[EXCERTO DA FONTE]:
A hipótese já tinha sido colocada antes da pandemia de Covid-19, mas agora está a ganhar nova importância. Um pouco por todo o mundo, investigadores de mais de dez institutos de investigação – na Europa, Austrália e nos EUA, com o apoio dos Institutos Nacionais da Saúde (National Institutes of Health) – estão a colocar a hipótese de se criarem vacinas transmissíveis injetadas ou até inaladas, que permitam a propagação de pessoa para pessoa e que possam preparar o sistema imunológico para produzir anticorpos que combatam a infeção para a eliminação total de um vírus, depois de terminada a pandemia de Covid-19.
O objetivo é administrar essas vacinas a pequenos grupos de pessoas de diferentes regiões, que possam transmiti-las dentro da sua comunidade, em vez de serem administradas vacinas em cada pessoa. O resto da população seria “infetado com a vacina” a partir do contacto próximo com outras pessoas. Esta solução pode fazer com deixe de ser necessário produzir uma quantidade tão grande de vacinas para combater vírus e bactérias.
Para isso, os cientistas têm de arranjar uma forma de acondicionar precisamente os vírus ou bactérias, que possam ser facilmente transmitidos de uma pessoa para a outra, mas sem provocar doenças graves. Até agora, as investigações realizadas para a criação de vacinas “autopropagáveis” têm tido em conta a disseminação de animal para animal ou de animal para humano.
Os cientistas estão a testar duas opções: a primeira consiste em projetar em laboratório uma forma muito leve de um vírus, contagioso o suficiente para infetar de forma rápida muitas pessoas, mas não ao ponto de criar formas graves da doença. A segunda opção é incorporar parte do ADN de um novo agente patogénico perigoso dentro de um vírus relativamente inofensivo, contudo, muito transmissível. Expor a população a esse ADN pode fazer com que o sistema imunológico se prepare para lidar com o agente patogénico, sem provocar uma doença grave.

[DADOS FORNECIDOS]:
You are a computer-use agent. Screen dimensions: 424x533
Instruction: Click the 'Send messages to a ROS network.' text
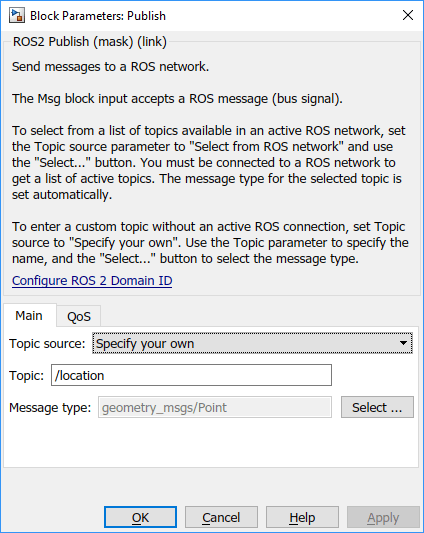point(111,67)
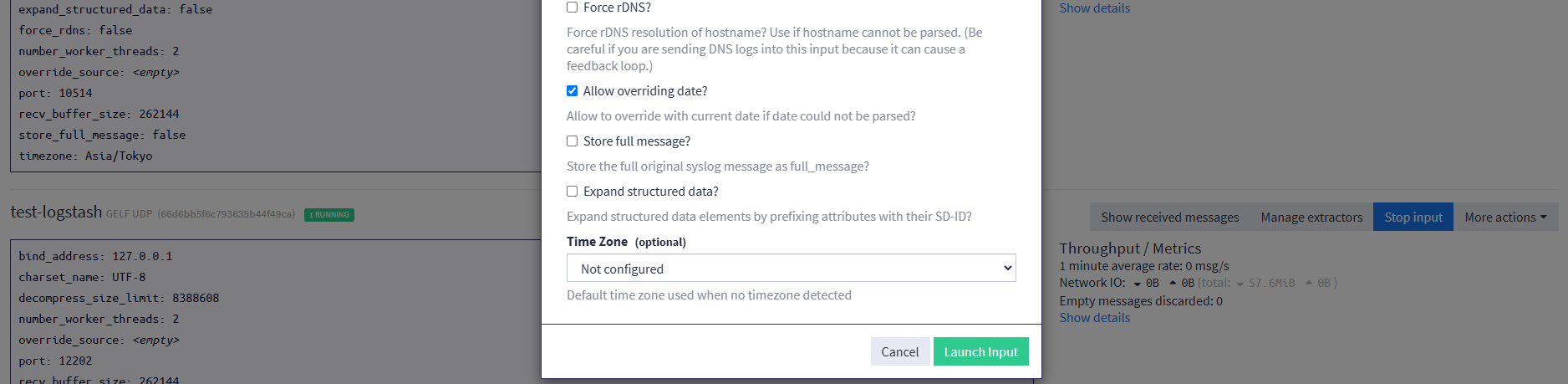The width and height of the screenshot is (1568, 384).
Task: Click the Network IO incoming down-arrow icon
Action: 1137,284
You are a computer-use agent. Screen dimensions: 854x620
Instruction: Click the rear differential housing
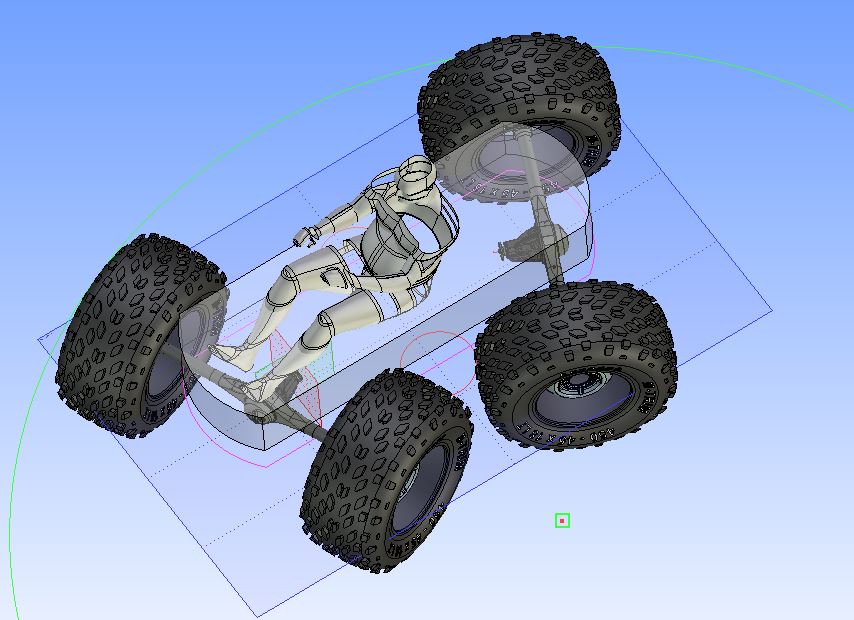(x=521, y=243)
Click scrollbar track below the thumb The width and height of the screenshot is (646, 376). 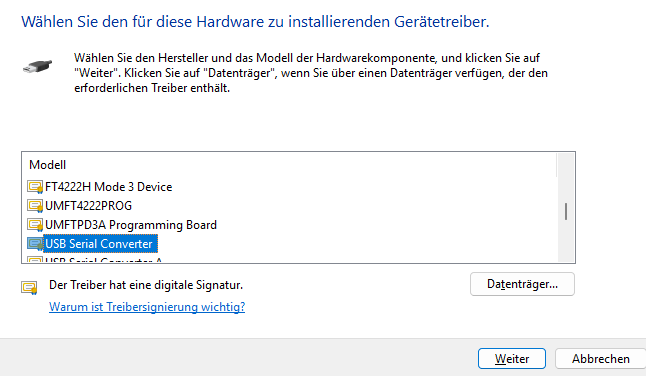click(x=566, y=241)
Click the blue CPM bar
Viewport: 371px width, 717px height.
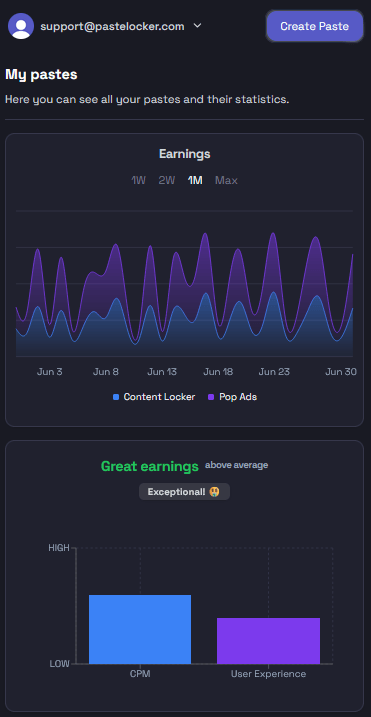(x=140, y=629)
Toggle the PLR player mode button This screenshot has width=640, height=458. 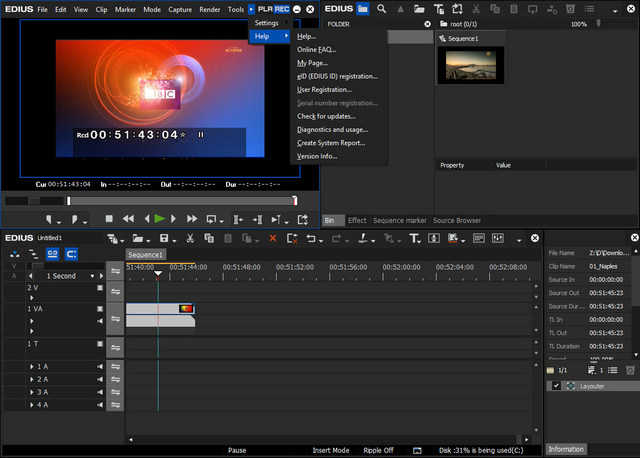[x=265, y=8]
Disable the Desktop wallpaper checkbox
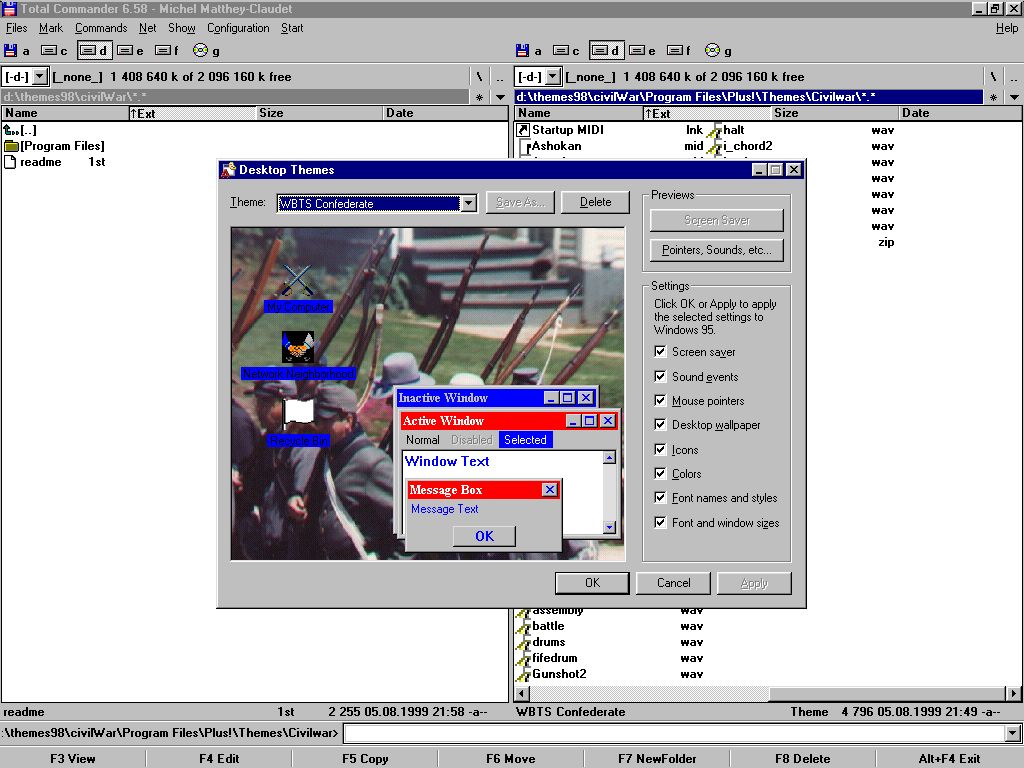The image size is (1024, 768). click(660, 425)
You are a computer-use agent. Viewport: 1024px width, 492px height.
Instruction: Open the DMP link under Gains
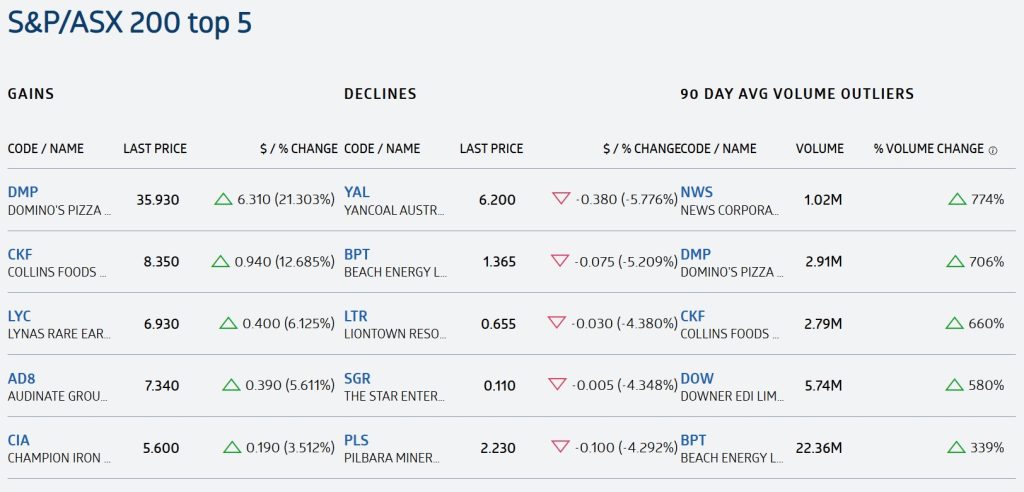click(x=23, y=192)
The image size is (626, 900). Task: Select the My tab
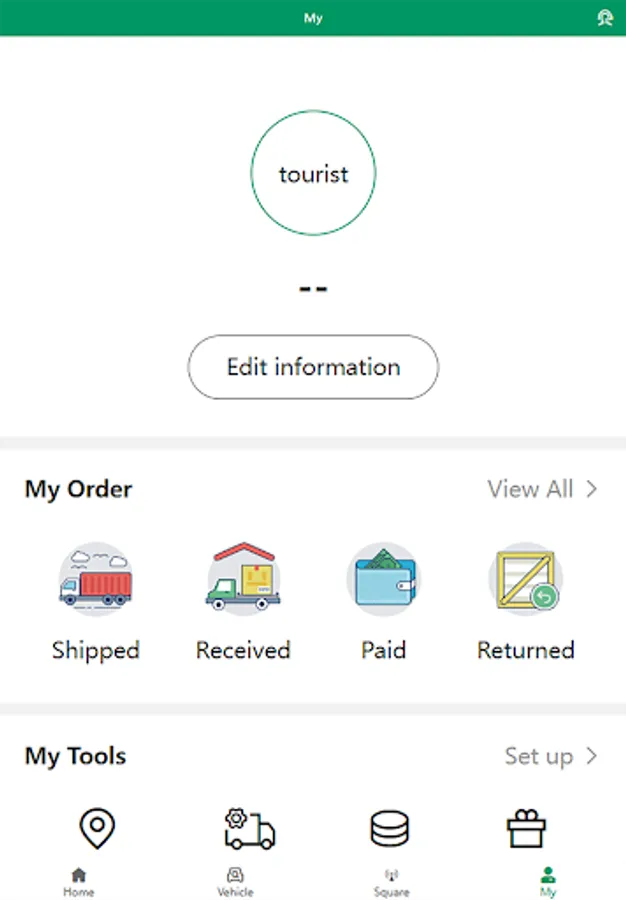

[PEDIDO DE TAREFA]:
Responda com base no texto sobre vacinas transmissíveis:
(a) Em que regiões do mundo estão os investigadores dos institutos referidos?
(b) Que tipo de disseminação têm tido em conta, até agora, as investigações sobre vacinas "autopropagáveis"?
(c) Em que consiste a segunda opção que os cientistas estão a testar?

[RESPOSTA DO EXERCÍCIO]:
(a) Na Europa, na Austrália e nos EUA.
(b) A disseminação de animal para animal ou de animal para humano.
(c) Em incorporar parte do ADN de um novo agente patogénico perigoso dentro de um vírus relativamente inofensivo, mas muito transmissível.